• **PROVIDED RECORDS**
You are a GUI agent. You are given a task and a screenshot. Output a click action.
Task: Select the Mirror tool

--

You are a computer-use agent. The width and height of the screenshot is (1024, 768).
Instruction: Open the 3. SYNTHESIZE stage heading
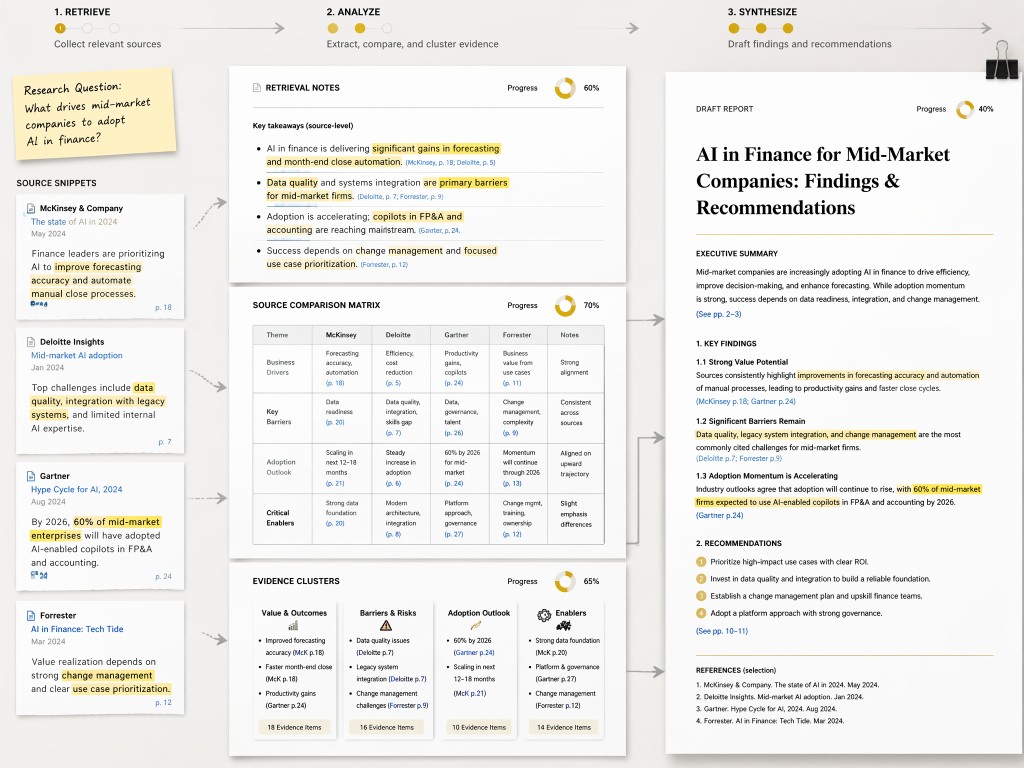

--

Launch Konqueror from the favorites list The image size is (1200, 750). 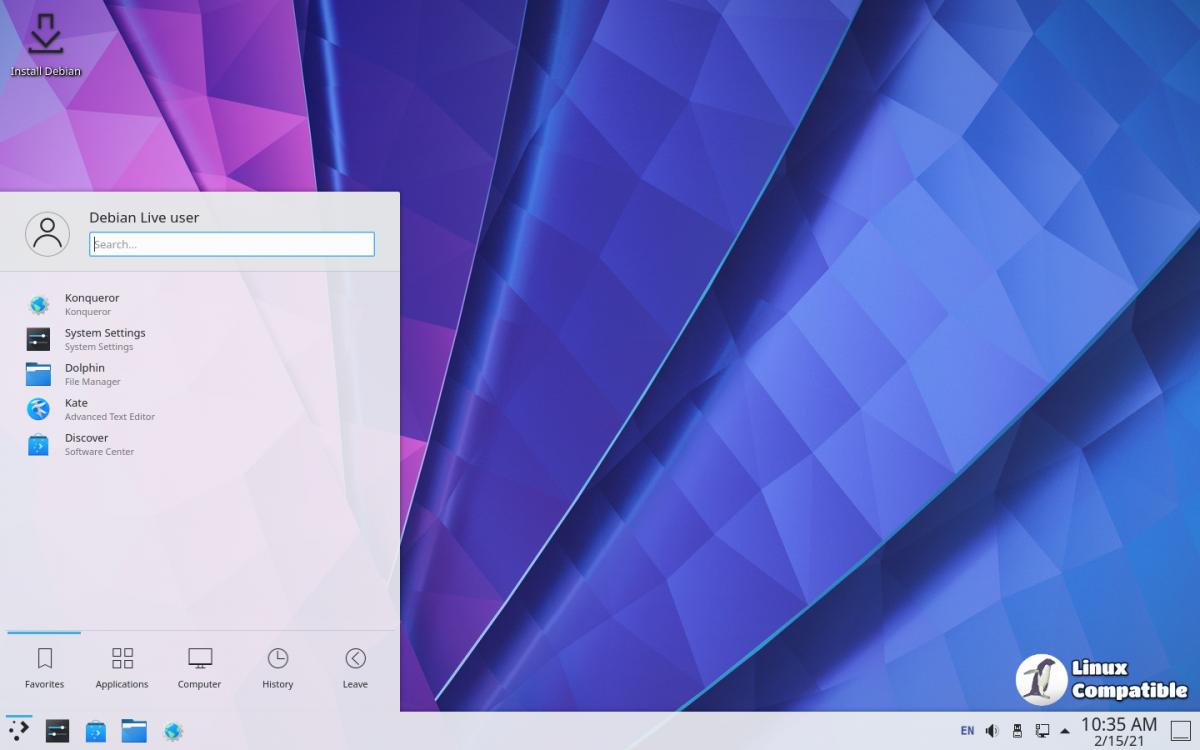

• **PROBLEM DESCRIPTION**
Starting with the line above that holds "You are a GUI" and stopping with the line that holds "Task: Select the Mirror tool", reproduce each line exactly, omitting all other lines.

• **YOUR RESPONSE**
You are a GUI agent. You are given a task and a screenshot. Output a click action.
Task: Select the Mirror tool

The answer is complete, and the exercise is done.